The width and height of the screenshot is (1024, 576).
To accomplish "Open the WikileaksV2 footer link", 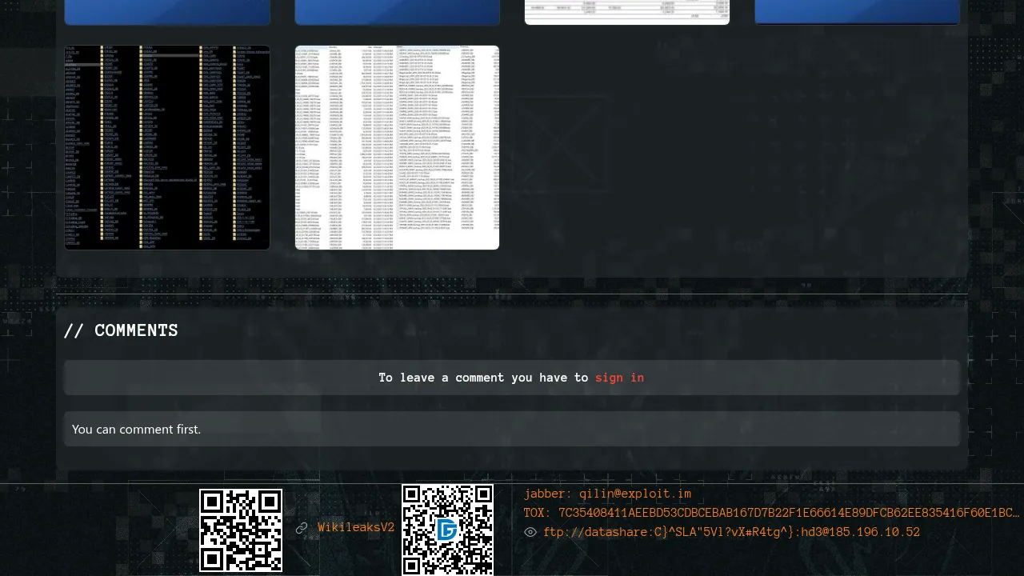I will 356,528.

* * *

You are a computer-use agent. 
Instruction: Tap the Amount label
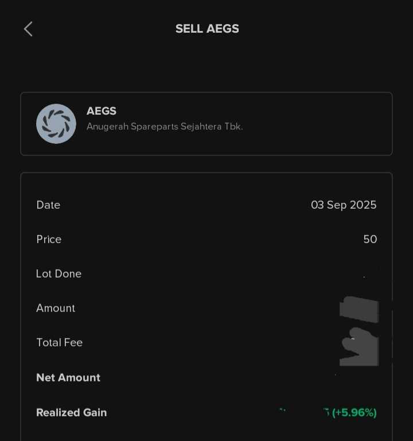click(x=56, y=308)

---

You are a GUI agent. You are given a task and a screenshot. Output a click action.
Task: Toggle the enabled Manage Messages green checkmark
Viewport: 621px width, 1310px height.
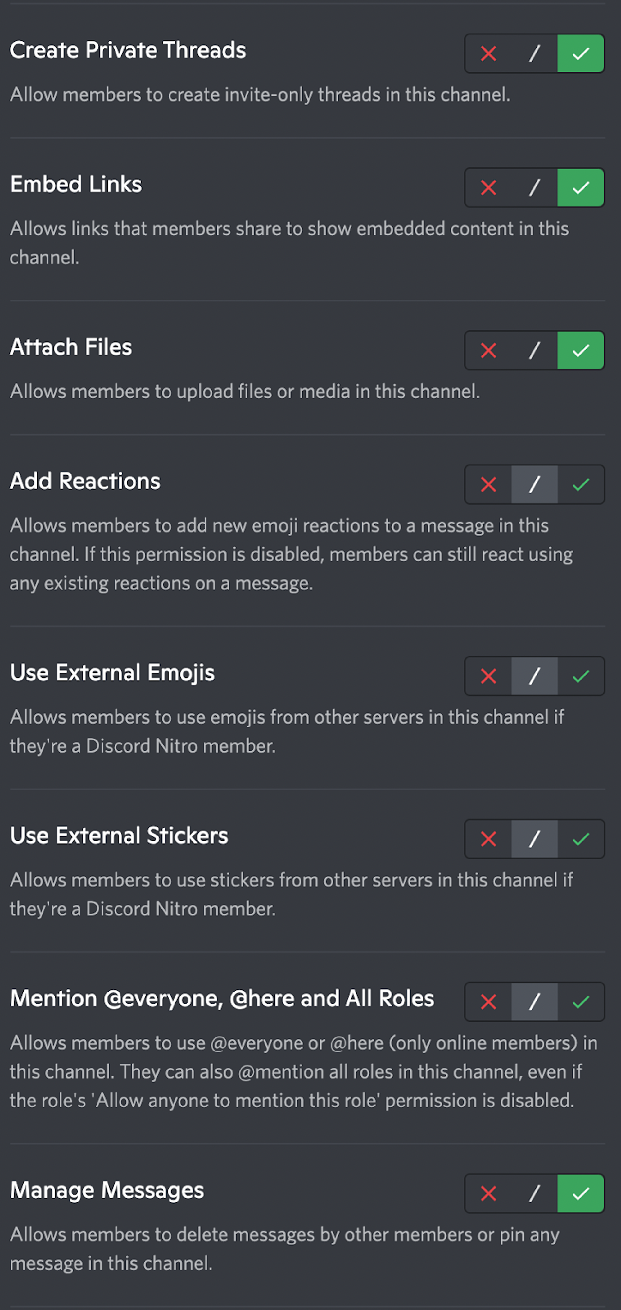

WHAT YOU WILL DO :: Throughout the material above, find every line holding "height" and copy it.

EXERCISE OUTPUT ::
The width and height of the screenshot is (1024, 576).
Viewport: 621px width, 1310px height.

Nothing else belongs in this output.